July 31, 2007
July 31, 2007
THE PILGRIMS COME TO PAY HOMAGE
COOPERSTOWN, N.Y. -- They came, some 70,000 of them, to the shrine here to honor the gods of baseball on Sunday.
They were here at the home of the Baseball Hall of Fame mostly to offer their veneration to the two official new gods, Cal Ripken, Jr., and Tony Gwynn, each of whom had spent a couple of decades collecting adoring worshipers by playing the national pastime with grace and skill and determination.
I was here, by contrast, to honor my friend Denny Matthews, who for almost four decades has described on radio (and sometimes TV) the ups (not many) and downs of the Kansas City Royals and who was being inducted into the Hall of Fame, too. (That's Denny giving his acceptance speech in the photo below.)
But it was hard not to see this whole show as permeated by theological overtones.
One man wore a T-shirt bearing this headline about Ripken: "Immortal Cal." It was the headline used by The Sun newspaper in Baltimore the day after Ripken, the Orioles' shortstop, had broken Lou Gehrig's consecutive-game playing streak of 2,130 games. (Eventually Cal played in 2,632 straight games.)
Nearby I saw another man holding this sign: "Holy Cal!"
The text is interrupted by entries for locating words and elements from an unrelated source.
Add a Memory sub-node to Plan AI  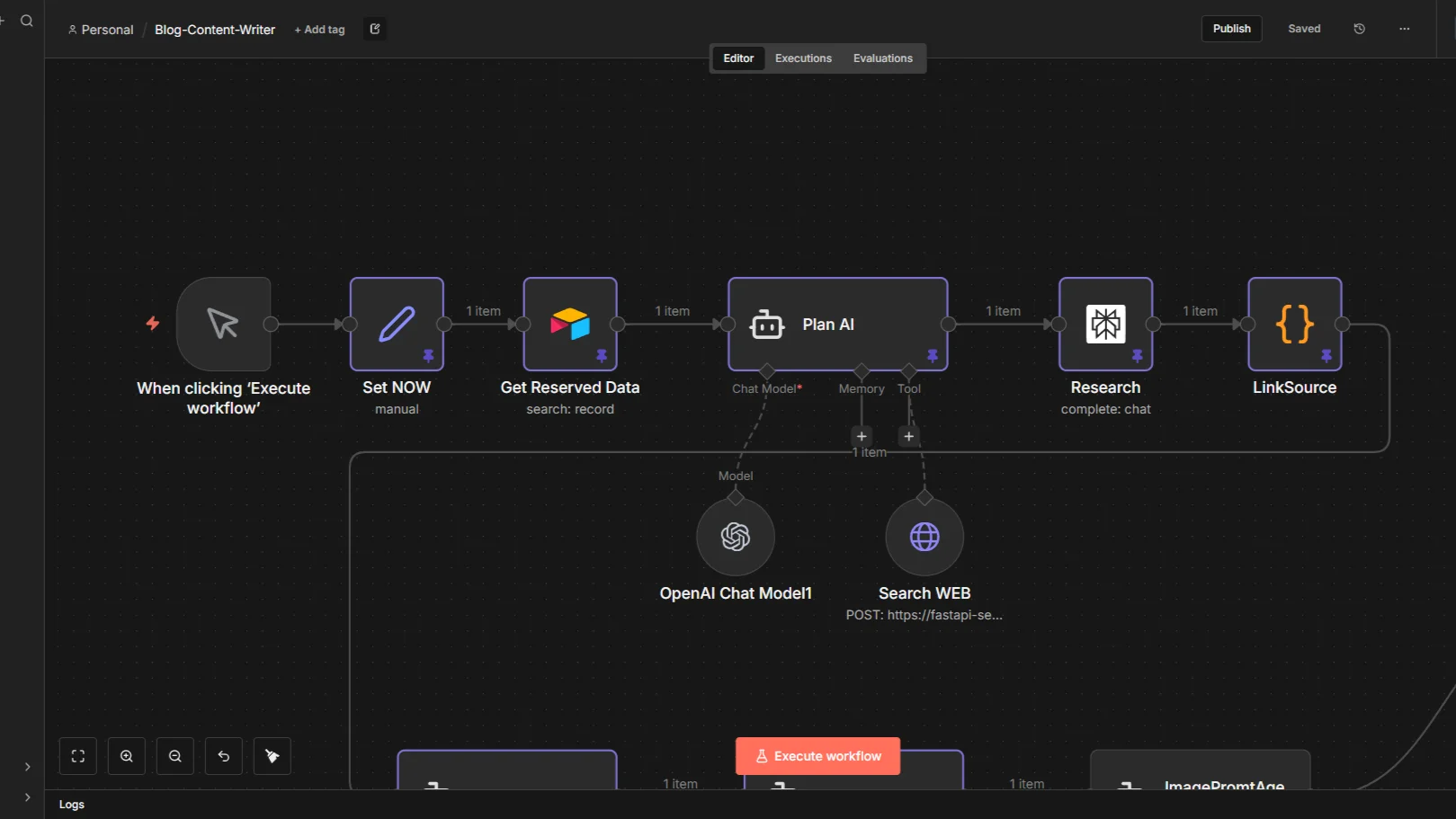point(862,436)
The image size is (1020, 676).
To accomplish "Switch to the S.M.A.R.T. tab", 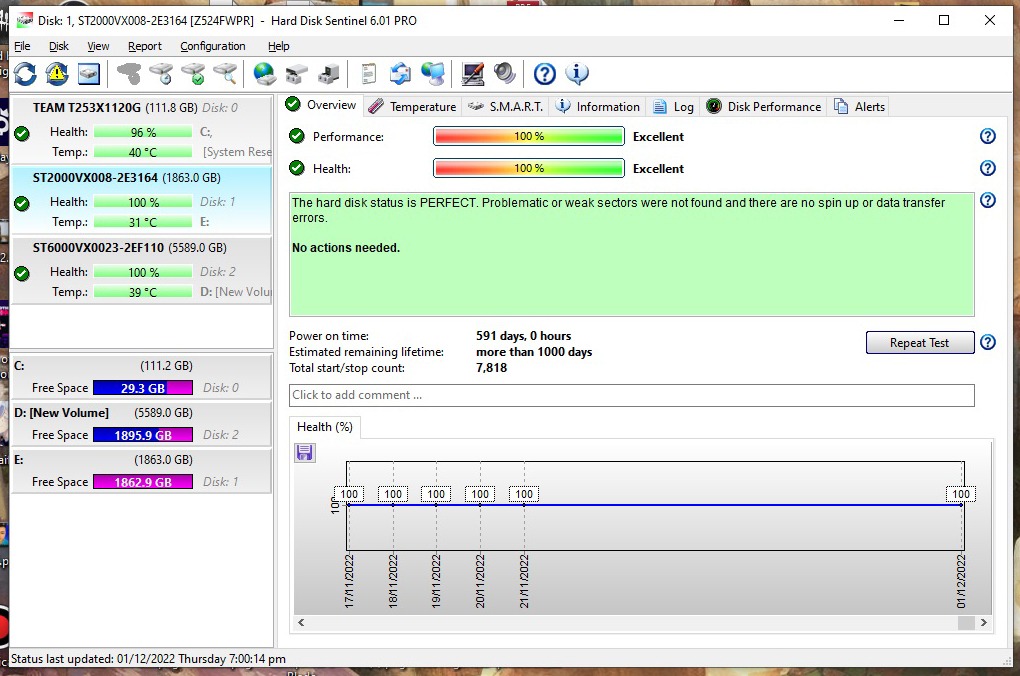I will click(x=505, y=107).
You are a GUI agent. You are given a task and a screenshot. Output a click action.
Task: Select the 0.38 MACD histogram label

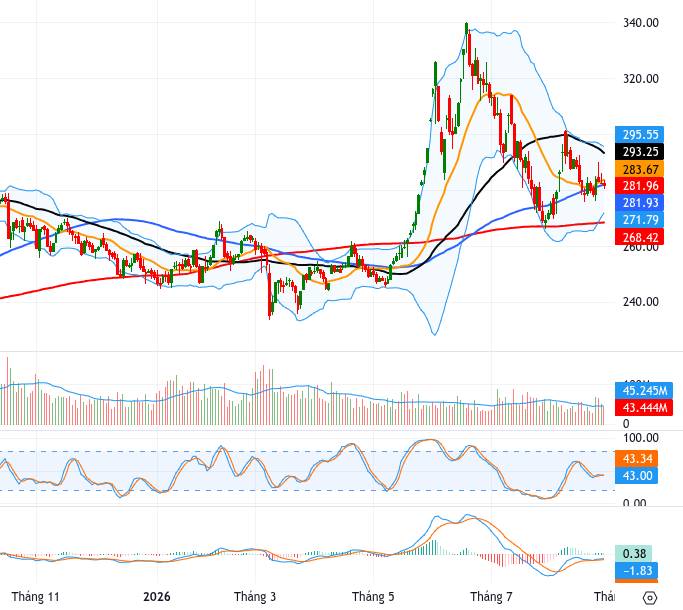tap(633, 553)
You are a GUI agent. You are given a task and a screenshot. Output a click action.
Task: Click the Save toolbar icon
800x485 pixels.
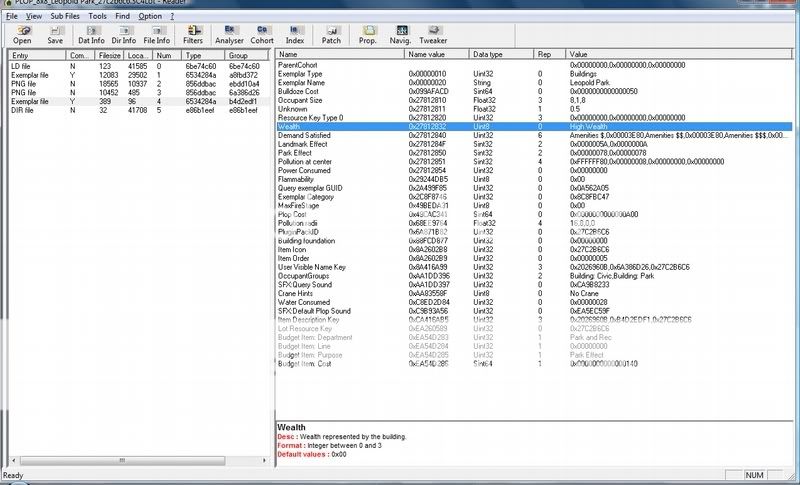tap(55, 35)
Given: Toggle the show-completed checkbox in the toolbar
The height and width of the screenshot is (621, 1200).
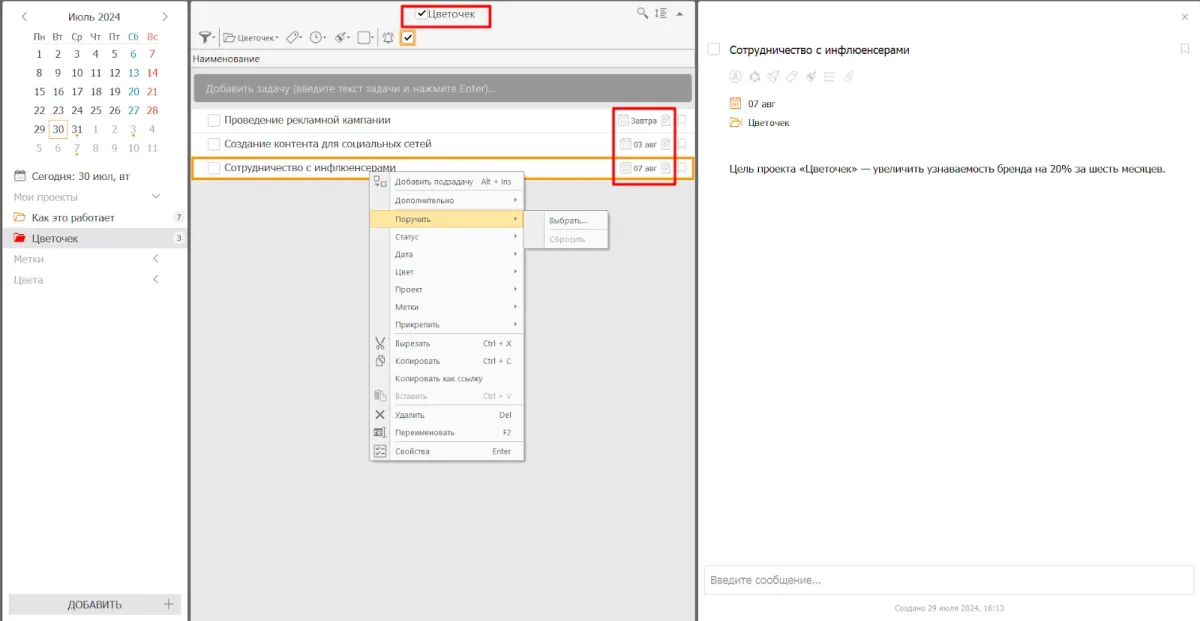Looking at the screenshot, I should coord(408,38).
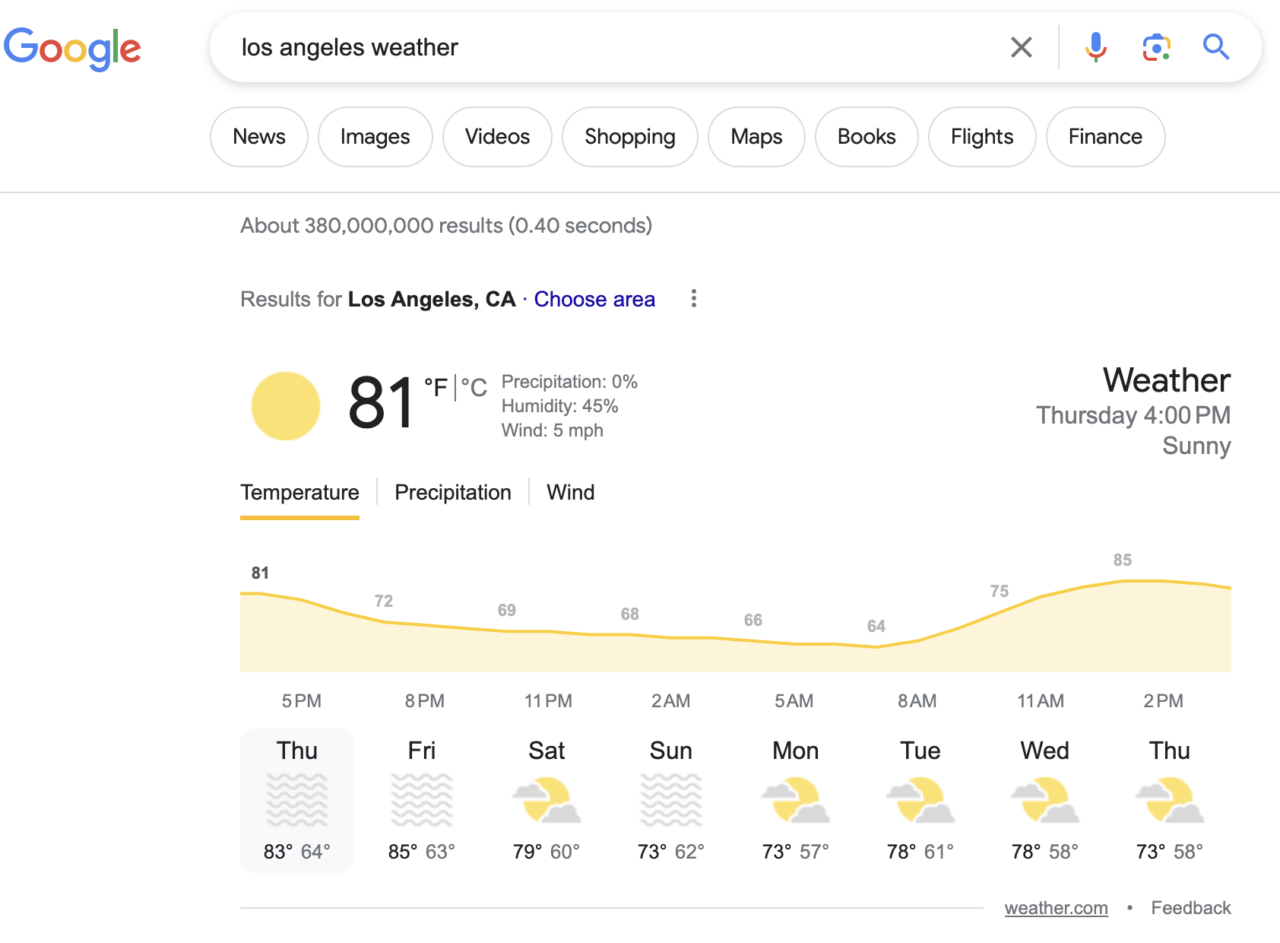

Oh, yes, I know such headlines and signs are light-hearted, but isn't it interesting that when we want to pay homage to our cultural heroes, we often do so in religious language?
And yet these gods are mortal. Only 63 of the 280 players inducted into the Baseball Hall of Fame still are alive. An astonishing 53 of them were at the ceremony here Sunday, including some of the younger members, such as Kansas City's George Brett and Milwaukee's Robin Yount. But there sat Willie Mays, Sandy Koufax and Duke Snyder. Nearby was Yogi Berra and Whitey Ford. Johnny Bench was there, along with Gaylord Perry and Harmon Killebrew, Rod Carew, Billy Williams and even George Kell. And Monte Irvin using a cane.
None of them, of course, could take the field now and duplicate anything like what they did to earn their way into the hall of fame. Time is exacting its price on them, and fans know deep in their hearts that these men aren't either immortal or holy. They are, rather, practitioners of a game we care about because of its grace and beauty, its insistence on timing and distance, its requirements that the players pay close attention even when nothing seems to be happening.
All sin, ultimately, is idolatry. And I think most fans understand that their fanaticism (where do you think the word fan comes from?) for the game is not the same thing as worship. But now and then it's good to be reminded of that -- even here where baseball is next to godliness.